I just don't get the national obsession with equating men's holidays with golf and fishing. How about sailing? How about bike riding? How about gardening? How about guitar playing? Or--hey--here's a novel concept in 2005! How about video gaming?! Cooking? There are so many ways in which men amuse themselves (some of which I agree should not be illustrated on a photo frame of the wife and kids) that I cannot believe the Hallmark-Tchotchke industrial complex has not caught up to the new realities of being a man, a father and a husband, ie, just like women, men have the freedom to break out of old roles and try new things.

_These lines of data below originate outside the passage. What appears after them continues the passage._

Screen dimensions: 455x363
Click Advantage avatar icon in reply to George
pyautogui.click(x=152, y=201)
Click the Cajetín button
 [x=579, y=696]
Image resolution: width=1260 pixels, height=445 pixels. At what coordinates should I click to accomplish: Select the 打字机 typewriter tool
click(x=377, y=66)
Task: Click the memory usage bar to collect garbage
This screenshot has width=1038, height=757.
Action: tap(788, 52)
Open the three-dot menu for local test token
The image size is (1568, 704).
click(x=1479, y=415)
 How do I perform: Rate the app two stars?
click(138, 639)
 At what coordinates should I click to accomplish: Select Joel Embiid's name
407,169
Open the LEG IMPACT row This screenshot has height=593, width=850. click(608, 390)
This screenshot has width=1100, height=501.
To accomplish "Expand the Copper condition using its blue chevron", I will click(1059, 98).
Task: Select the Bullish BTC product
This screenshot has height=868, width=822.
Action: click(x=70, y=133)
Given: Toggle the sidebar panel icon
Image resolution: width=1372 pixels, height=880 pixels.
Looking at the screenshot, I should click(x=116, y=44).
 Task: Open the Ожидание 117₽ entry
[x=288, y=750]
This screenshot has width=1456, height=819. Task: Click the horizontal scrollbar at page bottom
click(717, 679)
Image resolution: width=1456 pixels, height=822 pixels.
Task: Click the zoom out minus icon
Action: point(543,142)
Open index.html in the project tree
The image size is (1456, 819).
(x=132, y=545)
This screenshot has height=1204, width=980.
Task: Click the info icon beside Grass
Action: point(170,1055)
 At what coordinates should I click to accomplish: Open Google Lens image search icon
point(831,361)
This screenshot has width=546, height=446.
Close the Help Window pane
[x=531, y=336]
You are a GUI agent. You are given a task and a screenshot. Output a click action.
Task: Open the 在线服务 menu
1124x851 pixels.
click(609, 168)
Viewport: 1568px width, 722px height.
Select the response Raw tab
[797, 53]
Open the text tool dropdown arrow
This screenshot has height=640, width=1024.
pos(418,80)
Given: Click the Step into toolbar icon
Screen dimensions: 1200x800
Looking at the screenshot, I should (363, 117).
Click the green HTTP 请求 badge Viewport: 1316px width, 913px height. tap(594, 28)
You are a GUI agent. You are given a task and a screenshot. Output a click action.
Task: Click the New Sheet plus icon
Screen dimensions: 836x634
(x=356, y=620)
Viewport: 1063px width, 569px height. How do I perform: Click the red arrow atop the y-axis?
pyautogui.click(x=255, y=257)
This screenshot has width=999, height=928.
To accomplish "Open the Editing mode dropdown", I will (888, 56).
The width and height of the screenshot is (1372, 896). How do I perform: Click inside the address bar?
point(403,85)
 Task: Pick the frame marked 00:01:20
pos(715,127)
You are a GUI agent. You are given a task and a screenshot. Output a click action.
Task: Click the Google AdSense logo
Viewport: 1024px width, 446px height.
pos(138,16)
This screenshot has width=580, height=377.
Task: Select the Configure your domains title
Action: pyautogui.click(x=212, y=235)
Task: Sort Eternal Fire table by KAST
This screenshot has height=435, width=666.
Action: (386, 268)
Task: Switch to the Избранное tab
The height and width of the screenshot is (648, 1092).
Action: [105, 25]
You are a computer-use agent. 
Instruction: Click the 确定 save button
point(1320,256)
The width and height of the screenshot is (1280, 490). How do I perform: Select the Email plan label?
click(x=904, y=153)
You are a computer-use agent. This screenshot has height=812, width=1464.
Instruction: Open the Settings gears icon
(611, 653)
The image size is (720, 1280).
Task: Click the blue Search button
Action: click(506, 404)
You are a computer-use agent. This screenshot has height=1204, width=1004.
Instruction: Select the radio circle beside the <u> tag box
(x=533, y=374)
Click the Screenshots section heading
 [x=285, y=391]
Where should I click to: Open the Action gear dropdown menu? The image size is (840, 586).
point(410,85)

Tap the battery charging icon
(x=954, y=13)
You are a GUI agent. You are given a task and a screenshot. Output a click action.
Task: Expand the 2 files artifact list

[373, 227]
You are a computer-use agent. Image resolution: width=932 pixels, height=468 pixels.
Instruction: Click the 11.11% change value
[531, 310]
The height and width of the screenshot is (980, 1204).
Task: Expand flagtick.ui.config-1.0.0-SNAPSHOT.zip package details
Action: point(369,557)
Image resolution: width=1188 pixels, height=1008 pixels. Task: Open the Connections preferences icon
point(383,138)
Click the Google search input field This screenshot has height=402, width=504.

In the end, I found one that was not a Father's Day card at all, but just one of those Blank Inside cards that had a father and daughter black and white photo on the outside. After reading through all of the "sorry for all the grey hairs I gave you!" and "sit down and put your feet up--you know, like every other day" yuks, I just figured I could say it better myself:
Dad, you rock. Always have. Even when I didn't realize it. In fact, looking back, the exact moments where I felt like you were the "least rocking" of all dads in history, were actually the precise moments when I can now see that you were doing your job perfectly. Thank you for not letting me go on car dates at 15 years old. Thank you for insisting when I turned 16 that all boys picking me up for dates come into the house and not simply honk their horn. Thank you for making clear that you hated some of my boyfriends and had no plans to let them near me as long as you were breathing. My adolescent brain hated you for it, but my adolescent heart felt protected and loved. Thank you for teaching me to change the oil, change a flat tire, pee into a busted car radiator, build a deck, grow vegetables in the garden, and make a little bit of money go a long, long way--for the simple reason that you were "not going to raise a bunch of helpless females." As you said at the time, I will never be at the mercy of a man or circumstances for my livelihood. I will always be able, no matter what happens, to fix my car, feed my kids, and keep my home in good repair. Mission Accomplished, Dad.